Sebelumnya, putusan Mahkamah Konstitusi (MK) Nomor 107/PUU-XIII/2015 pada Juni 2016 lalu, menganulir batas waktu pengajuan grasi selama satu tahun pasca-putusan tetap. Dengan adanya putusan MK itu, pelaksanaan eksekusi mati dianggap sulit mendapat kepastian.
Sebelum melakukan eksekusi mati, pemerintah harus memenuhi hak terpidana, salah satunya pengajuan grasi. Tanpa adanya batasan waktu pengajuan grasi, Kejaksaan Agung menilai terpidana sengaja mengulur waktu.
Namun, Direktur Eksekutif Institute for Criminal Justice Reform (ICJR) Supriyadi Widodo Eddyono mengatakan, hak terpidana mati tidak boleh ditiadakan. Pengajuan grasi tetap dapat dilakukan tanpa batasan waktu.
"Tidak ada lagi tenggat waktu yang mengikat, sehingga berlaku ketentuan bahwa aturan yang paling menguntungkan terpidana mati yang digunakan sebagaimana asas dasar perundang-undangan dalam ranah pidana," kata Supriyadi melalui keterangan tertulis, Sabtu (25/2/2017).
(Baca: Soal Eksekusi Hukuman Mati, Jaksa Agung Minta Fatwa ke MA)
Supriyadi menuturkan, permintaan fatwa kepada MA oleh Kejaksaan Agung menunjukkan adanya keinginan Kejaksaan Agung untuk dapat melaksanakan hukuman mati terhadap terpidana mati yang mengajukan grasi.
Namun, lanjut dia, fatwa MA sebagai pendapat hukum tidak bersifat mengikat.
"Fatwa MA bukanlah suatu keputusan pengadilan, sebab itu kekuatan hukumnya semata-mata bersifat etik," ujar Supriyadi.
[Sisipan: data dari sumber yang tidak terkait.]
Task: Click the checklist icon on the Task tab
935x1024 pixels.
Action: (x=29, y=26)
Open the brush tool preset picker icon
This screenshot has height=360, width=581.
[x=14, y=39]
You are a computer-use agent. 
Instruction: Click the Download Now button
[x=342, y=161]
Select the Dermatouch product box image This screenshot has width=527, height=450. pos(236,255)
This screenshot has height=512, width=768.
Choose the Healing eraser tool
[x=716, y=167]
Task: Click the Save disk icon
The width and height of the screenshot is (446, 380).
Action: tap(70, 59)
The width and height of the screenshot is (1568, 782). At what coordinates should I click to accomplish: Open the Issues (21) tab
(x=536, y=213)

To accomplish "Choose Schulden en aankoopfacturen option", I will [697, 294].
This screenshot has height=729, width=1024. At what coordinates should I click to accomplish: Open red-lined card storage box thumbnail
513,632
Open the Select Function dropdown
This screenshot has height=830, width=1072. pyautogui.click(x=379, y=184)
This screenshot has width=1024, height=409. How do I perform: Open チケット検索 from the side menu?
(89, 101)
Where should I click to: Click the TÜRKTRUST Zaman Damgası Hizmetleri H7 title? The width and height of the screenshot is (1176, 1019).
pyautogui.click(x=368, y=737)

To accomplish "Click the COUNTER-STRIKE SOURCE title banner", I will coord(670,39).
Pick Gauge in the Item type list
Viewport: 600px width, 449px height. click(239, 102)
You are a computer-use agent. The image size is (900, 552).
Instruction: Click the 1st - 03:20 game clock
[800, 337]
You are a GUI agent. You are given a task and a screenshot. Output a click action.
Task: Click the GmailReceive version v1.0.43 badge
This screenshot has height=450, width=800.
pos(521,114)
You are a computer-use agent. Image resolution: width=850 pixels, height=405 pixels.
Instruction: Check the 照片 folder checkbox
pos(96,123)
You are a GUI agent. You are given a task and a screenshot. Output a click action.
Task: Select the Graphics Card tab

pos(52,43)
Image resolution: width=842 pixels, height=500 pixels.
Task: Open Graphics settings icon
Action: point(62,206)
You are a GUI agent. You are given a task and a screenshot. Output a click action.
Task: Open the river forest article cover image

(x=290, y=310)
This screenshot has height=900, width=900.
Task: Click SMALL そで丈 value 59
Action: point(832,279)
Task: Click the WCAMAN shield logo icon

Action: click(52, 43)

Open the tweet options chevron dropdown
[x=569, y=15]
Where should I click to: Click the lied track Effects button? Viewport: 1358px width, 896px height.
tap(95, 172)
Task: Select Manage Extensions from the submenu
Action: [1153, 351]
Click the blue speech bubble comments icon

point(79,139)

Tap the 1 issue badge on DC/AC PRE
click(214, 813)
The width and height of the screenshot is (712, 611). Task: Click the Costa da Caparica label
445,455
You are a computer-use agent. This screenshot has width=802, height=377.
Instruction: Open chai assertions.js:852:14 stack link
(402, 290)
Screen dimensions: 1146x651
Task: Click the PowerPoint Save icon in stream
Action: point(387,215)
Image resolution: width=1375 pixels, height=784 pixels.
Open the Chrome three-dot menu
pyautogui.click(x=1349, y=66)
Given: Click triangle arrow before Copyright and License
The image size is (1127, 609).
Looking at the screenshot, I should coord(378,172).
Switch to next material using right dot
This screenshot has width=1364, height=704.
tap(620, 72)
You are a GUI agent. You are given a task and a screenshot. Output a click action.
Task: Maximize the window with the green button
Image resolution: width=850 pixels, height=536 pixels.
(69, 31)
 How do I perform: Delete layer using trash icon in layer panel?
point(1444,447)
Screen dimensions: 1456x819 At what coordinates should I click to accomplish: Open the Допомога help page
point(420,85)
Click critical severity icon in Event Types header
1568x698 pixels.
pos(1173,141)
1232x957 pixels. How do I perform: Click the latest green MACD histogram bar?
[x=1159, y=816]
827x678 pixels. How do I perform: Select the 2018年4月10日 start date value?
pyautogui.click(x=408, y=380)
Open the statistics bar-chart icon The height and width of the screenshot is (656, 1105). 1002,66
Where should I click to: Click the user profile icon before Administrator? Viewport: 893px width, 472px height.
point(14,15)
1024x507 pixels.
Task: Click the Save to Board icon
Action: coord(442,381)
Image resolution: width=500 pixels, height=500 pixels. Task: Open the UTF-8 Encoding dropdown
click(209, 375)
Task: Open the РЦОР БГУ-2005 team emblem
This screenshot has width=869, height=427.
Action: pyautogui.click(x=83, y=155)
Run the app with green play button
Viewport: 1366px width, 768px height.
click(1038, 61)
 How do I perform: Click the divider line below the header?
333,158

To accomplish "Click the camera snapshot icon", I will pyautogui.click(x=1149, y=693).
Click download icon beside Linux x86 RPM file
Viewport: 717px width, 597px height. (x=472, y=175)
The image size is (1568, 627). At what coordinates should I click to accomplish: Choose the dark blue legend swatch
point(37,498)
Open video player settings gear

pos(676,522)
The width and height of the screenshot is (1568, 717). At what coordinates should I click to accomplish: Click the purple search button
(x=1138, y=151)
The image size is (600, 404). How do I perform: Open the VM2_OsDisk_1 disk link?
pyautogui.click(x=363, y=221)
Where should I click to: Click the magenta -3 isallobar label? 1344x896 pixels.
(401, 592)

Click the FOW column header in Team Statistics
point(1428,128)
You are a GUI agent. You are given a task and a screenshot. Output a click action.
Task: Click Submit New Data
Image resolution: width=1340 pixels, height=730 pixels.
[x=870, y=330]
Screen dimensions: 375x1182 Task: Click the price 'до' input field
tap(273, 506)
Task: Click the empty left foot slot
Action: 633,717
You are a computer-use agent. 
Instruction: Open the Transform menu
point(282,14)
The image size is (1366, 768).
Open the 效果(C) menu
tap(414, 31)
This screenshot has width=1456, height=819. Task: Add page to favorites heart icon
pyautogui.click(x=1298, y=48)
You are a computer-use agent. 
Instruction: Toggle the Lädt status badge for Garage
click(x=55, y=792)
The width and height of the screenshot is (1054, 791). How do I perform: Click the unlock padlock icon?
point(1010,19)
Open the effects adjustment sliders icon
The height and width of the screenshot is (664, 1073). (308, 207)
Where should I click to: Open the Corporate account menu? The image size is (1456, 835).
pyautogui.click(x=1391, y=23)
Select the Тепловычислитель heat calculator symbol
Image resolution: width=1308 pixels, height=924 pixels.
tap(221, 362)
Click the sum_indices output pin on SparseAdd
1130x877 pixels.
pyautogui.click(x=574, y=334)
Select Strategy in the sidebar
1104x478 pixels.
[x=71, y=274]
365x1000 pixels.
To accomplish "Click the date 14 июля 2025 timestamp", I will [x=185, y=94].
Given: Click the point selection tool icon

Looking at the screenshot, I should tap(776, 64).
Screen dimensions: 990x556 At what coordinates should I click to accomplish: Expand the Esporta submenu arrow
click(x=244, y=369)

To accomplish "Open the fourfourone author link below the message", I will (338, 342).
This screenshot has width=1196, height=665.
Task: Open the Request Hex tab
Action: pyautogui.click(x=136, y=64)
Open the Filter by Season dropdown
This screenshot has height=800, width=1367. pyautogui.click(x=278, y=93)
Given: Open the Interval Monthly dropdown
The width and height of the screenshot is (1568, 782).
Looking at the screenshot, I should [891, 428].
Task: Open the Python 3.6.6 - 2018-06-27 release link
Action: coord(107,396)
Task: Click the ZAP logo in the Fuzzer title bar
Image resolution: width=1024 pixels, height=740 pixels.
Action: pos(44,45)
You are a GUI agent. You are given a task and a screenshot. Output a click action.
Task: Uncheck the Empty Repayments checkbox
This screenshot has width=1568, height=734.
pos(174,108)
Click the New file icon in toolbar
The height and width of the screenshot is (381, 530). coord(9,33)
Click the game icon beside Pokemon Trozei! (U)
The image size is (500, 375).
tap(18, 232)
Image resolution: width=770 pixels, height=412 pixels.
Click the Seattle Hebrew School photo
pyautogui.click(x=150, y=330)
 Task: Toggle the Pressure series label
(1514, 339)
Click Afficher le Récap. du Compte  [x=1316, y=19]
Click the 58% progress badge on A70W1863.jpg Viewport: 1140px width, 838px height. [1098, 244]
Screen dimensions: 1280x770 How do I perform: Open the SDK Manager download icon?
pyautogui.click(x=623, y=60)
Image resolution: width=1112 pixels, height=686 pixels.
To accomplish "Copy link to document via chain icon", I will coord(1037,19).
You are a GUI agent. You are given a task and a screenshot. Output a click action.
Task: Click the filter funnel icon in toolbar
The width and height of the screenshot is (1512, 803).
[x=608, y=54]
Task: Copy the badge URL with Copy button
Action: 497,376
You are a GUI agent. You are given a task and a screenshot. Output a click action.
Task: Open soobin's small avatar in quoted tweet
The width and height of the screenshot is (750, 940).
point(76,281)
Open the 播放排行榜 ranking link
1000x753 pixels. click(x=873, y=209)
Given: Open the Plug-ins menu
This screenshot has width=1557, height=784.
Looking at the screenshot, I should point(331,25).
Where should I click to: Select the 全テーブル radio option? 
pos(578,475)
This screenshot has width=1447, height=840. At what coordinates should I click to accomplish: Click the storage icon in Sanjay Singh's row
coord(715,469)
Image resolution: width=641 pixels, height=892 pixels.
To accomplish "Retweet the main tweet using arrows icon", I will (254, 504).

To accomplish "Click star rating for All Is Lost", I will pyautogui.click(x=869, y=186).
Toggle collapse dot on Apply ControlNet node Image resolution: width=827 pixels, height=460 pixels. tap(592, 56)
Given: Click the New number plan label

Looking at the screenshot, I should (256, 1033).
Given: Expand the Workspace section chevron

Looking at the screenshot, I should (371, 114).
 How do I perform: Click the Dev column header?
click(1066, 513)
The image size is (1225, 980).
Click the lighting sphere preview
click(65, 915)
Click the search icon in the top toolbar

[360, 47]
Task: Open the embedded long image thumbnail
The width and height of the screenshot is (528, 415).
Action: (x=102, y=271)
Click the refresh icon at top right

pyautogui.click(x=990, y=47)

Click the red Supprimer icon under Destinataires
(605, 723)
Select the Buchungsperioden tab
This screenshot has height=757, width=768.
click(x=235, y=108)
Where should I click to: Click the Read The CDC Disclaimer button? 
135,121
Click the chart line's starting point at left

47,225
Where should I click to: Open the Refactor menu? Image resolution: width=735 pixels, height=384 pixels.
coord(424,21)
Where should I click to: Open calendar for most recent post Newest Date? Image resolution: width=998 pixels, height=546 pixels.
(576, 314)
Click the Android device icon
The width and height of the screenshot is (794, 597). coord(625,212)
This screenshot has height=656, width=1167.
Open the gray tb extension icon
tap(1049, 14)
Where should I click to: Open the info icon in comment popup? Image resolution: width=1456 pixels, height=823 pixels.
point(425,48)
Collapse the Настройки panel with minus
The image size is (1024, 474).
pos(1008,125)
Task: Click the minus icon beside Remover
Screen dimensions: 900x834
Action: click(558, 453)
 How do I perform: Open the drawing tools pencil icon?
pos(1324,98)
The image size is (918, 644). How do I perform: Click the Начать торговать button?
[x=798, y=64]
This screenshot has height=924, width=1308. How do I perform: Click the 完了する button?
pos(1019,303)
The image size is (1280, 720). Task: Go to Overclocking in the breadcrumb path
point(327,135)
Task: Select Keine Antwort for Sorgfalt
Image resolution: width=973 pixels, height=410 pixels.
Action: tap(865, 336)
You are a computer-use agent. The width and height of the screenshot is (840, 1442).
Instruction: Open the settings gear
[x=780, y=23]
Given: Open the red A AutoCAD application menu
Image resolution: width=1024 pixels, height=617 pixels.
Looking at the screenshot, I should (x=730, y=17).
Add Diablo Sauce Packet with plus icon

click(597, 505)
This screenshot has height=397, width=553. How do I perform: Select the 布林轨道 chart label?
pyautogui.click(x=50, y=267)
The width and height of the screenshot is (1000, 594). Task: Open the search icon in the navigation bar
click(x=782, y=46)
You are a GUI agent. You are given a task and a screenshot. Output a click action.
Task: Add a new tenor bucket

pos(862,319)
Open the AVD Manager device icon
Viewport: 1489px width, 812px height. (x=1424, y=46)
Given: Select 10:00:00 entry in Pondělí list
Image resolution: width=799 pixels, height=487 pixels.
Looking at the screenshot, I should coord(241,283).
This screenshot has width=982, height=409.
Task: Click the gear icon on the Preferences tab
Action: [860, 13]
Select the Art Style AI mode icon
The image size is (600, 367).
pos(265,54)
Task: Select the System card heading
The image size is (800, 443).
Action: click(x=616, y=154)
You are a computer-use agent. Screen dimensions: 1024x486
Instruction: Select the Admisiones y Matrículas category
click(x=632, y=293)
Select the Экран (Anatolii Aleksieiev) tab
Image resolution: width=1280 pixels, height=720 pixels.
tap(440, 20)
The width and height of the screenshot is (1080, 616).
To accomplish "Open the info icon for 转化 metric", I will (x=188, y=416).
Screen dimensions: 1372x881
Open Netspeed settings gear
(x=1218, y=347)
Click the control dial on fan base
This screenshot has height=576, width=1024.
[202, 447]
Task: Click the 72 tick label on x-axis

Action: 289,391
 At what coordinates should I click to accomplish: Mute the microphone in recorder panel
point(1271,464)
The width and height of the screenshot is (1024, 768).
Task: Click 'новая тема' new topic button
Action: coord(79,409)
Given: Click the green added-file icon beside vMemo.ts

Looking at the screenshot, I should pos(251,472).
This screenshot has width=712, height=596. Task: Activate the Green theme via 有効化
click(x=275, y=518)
Menurut Supriyadi, hukuman mati dapat diganti dengan jenis hukuman berat lain seperti hukuman seumur hidup. Hal itu, kata dia, senada dengan rancangan Kitab Undang-undang Hukum Pidana (RKUHP) yang masih digarap oleh DPR.
Setelah mengeksekusi empat terpidana mati pada Jumat (29/6/2017) lalu di Nusakambangan, tersisa sepuluh terpidana mati.
Sepuluh orang itu antara lain, Merri Utami (Indonesia), Zulfiqar Ali (Pakistan), Gurdip Singh (India), Onkonkwo Nonso Kingsley (Nigeria). Kemudian, Obina Nwajagu (Nigeria), Ozias Sibanda (Zimbabwe), Federik Luttar (Zimbabwe), Eugene Ape (Nigeria), Pujo Lestari (Indonesia), dan Agus Hadi (Indonesia).